Re: SOLR 4.1 Out Of Memory error After commit of a few thousand Solr Docs

2013-01-27 Thread Shawn Heisey

On 1/27/2013 10:28 PM, Rahul Bishnoi wrote:

Thanks for your reply. After following your suggestions we were able to
index 30k documents. I have some queries:

1) What is stored in the RAM while only indexing is going on?  How to
calculate the RAM/heap requirements for our documents?
2) The document cache, filter cache, etc...are populated while querying.
Correct me if I am wrong.
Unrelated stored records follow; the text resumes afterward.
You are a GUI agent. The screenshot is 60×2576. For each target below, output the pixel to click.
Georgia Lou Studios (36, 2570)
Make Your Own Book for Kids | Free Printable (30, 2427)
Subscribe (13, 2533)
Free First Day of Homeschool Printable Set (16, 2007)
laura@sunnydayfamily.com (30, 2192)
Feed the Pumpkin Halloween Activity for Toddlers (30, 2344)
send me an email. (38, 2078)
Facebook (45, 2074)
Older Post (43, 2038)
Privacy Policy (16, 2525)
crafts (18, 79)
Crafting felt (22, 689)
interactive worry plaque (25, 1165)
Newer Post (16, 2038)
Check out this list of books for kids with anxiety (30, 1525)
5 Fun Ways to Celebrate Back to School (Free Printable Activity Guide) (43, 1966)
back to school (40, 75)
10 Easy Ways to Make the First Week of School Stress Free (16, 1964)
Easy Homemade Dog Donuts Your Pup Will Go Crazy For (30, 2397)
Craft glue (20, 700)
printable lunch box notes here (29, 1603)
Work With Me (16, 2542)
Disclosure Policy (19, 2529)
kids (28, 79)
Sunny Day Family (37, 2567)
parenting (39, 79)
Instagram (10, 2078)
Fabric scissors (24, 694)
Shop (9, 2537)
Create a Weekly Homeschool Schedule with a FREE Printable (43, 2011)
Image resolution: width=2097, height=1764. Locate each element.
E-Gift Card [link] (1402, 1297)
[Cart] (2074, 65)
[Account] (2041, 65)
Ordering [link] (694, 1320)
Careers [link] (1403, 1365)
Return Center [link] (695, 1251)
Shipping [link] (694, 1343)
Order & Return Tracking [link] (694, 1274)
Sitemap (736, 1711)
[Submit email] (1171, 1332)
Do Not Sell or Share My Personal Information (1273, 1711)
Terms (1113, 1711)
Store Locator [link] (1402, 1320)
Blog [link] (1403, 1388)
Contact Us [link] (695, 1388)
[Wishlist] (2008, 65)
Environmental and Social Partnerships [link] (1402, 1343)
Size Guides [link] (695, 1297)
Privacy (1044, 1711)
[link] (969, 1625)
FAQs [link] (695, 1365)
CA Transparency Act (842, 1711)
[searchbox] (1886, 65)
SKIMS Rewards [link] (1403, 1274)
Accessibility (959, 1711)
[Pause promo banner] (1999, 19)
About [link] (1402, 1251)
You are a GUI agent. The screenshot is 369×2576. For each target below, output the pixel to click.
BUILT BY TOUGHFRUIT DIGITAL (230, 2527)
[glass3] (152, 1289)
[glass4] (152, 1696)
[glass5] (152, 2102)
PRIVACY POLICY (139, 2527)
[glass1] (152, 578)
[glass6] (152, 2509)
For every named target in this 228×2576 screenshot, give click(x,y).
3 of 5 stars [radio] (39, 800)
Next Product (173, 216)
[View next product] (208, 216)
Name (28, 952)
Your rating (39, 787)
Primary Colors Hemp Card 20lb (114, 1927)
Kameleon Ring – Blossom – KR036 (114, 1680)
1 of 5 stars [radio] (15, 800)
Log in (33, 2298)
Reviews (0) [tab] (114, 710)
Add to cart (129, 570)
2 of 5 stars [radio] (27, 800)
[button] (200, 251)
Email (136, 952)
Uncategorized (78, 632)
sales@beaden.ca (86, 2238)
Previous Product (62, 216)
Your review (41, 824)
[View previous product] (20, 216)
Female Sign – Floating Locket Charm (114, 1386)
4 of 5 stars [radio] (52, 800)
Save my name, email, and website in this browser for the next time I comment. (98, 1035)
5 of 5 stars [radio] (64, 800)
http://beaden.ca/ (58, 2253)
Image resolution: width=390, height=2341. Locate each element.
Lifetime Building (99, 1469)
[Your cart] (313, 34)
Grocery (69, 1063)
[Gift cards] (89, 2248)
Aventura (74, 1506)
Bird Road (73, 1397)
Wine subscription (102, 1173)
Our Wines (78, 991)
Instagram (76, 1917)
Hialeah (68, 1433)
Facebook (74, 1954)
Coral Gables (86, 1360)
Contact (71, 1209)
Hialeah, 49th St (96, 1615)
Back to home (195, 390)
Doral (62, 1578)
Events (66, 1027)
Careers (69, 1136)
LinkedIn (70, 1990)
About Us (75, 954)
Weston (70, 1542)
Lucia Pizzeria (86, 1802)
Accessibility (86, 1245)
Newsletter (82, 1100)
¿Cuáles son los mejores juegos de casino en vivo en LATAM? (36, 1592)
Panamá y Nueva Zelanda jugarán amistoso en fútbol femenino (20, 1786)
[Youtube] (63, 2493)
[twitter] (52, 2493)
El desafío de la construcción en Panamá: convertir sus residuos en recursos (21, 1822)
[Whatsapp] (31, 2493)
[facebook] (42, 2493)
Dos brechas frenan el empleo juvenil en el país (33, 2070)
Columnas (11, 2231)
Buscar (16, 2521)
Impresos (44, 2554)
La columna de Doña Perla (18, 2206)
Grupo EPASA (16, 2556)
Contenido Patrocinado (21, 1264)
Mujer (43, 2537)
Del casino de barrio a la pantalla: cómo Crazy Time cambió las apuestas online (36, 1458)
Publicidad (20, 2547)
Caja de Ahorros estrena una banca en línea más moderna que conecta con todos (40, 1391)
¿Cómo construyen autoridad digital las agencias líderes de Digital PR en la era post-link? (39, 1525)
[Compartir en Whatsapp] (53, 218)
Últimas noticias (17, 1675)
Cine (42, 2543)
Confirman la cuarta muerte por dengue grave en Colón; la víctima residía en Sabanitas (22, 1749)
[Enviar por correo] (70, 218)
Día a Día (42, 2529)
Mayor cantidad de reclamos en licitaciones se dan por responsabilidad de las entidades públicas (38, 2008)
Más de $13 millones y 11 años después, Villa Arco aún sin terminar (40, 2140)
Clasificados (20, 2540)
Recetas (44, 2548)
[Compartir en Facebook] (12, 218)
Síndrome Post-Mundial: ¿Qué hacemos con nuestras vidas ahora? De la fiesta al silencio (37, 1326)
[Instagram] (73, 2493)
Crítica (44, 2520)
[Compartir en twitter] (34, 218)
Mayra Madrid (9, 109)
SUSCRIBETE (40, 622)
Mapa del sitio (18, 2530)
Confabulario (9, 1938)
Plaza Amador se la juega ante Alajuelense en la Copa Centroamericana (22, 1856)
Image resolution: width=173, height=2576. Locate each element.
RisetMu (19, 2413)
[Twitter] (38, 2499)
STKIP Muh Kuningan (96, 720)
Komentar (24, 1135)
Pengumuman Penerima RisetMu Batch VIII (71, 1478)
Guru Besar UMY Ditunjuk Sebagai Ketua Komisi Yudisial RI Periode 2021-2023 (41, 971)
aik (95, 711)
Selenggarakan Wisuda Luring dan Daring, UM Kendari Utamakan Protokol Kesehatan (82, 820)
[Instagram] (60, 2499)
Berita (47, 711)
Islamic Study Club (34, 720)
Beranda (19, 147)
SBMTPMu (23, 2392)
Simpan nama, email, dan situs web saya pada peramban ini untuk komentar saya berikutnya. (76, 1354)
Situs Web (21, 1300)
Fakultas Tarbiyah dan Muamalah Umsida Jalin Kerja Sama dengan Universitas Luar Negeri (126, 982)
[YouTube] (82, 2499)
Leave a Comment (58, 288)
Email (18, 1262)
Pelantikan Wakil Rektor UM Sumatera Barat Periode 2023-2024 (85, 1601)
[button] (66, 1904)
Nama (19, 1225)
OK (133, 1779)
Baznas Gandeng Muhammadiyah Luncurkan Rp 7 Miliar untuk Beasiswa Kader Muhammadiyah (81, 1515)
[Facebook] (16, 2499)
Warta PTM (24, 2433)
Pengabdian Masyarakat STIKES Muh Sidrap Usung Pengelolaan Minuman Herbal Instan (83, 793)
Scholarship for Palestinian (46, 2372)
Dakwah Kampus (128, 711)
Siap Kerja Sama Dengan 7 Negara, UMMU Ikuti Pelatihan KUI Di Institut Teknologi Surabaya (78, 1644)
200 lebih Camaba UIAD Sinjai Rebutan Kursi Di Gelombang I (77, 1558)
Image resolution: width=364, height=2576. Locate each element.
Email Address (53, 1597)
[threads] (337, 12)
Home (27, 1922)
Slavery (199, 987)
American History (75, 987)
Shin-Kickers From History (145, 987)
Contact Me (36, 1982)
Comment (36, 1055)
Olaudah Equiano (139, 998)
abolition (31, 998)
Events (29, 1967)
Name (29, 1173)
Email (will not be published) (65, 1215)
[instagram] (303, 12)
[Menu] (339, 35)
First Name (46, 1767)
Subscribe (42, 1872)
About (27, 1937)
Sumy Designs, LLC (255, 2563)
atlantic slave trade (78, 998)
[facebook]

Are there any caches that are populated while
indexing?


If anyone catches me making statements that are not true, please feel 
free to correct me.


The caches are indeed only used during querying.  If you are not making 
queries at all, they aren't much of a factor.


I can't give you any definitive answers to your question about RAM usage 
and how to calculate RAM/heap requirements.  I can make some general 
statements without looking at the code, just based on what I've learned 
so far about Solr, and about Java in general.


You would have an exact copy of the input text for each field initially, 
which would ultimately get used for the stored data (for those fields 
that are stored).  Each one is probably just a plain String, though I 
don't know as I haven't read the code.  If the field is not being stored 
or copied, then it would be possible to get rid of that data as soon as 
it is no longer required for indexing.  I don't have any idea whether 
Solr/Lucene code actually gets rid of the exact copy in this way.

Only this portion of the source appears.